Das Wrack des 2014 abgestürzten SpaceShipTwo. 
Das Wrack des 2014 abgestürzten SpaceShipTwo. 
Bild: AP/KABC-TV

Bigelow Aerospace

Einen ganz anderen Ansatz verfolgt die im US-Staat Nevada ansässige Firma Bigelow Aerospace. Das von Robert Bigelow, dem Besitzer einer Hotelkette, gegründete Unternehmen plant die Entwicklung eines kommerziellen Weltraumhotels. Der Fokus liegt inzwischen zwar eindeutig darauf, staatlichen und privaten Akteuren Forschungsraum im Erd- oder Mond-Orbit anzubieten, doch Bigelow schliesst die touristische Nutzung – trotz geringer Erwartungen – nicht aus. 

Das BA-330-Modul von Bigelow Aerospace.
Das BA-330-Modul von Bigelow Aerospace.

Die Tochterfirma Bigelow Space Operations (BSO) hat im Oktober 2017 angekündigt, 2022 eine Bigelow Commercial Space Station genannte Raumstation in den niedrigen Mondorbit zu bringen. Sie soll aus aufblasbaren BA-330-Modulen aus Kunstfasermaterial bestehen. Ein Modul ist 20 Tonnen schwer und hat mit 330 m³ etwa ein Drittel des Volumens der ISS, jedoch nur fünf Prozent der Masse – allerdings ohne jede Einrichtung. Durch die flexible Aussenhaut kann das Modul kompakt gefaltet mit einer Rakete ins All befördert werden, wo es sich entfaltet. 

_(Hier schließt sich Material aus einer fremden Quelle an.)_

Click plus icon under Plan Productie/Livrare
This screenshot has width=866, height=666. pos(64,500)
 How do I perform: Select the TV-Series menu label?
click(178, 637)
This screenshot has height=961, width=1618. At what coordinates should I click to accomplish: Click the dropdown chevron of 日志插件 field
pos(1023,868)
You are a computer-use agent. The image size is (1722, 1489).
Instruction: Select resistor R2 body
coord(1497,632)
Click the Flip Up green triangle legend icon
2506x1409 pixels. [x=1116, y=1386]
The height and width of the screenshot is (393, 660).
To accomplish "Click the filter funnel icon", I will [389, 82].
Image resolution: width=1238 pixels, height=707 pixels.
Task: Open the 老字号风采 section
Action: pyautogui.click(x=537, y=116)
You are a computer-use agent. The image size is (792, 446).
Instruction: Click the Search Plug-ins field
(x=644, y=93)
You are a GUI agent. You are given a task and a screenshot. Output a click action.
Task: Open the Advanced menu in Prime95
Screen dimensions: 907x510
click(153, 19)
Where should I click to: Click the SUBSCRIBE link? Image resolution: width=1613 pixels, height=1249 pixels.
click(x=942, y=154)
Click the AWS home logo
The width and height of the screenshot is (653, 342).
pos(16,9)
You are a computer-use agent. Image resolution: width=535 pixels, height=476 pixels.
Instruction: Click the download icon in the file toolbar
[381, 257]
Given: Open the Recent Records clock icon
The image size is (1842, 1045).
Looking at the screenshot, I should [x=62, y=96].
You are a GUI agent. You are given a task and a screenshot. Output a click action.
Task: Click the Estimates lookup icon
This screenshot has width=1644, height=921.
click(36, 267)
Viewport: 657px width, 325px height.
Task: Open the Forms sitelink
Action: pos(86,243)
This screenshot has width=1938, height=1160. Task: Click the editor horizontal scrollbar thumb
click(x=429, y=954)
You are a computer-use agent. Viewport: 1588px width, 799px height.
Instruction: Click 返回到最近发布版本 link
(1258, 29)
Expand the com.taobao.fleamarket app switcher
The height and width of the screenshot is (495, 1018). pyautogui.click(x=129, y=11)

Bereits 2006 und 2007 hat Bigelow Aerospace zwei kleine freischwebende Module – Genesis 1 und Genesis 2 – erfolgreich im Erd-Orbit getestet. Seit April 2016 ist ein Modul namens Bigelow Expandable Activity Module (BEAM) an der ISS zu Testzwecken angedockt. 

Darstellung des Genesis-1-Testmoduls.
Darstellung des Genesis-1-Testmoduls.
Bild: AP BIGELOW AEROSPACE

Wer mit einem Aufenthalt in einem solchen Modul liebäugelt, muss tief in die Tasche greifen. 2014 gab die Firma die Preise für Flug und Aufenthalt in einem BA-330 bekannt: Die Miete von einem Drittel des Moduls soll demnach für zwei Monate 25 Millionen Dollar betragen; der Flug dorthin – mit einer Dragon V2 von SpaceX – soll mit weiteren 26,5 Millionen Dollar pro Person zu Buche schlagen. 

Blick ins Bigelow Expandable Activity Module (BEAM) der ISS.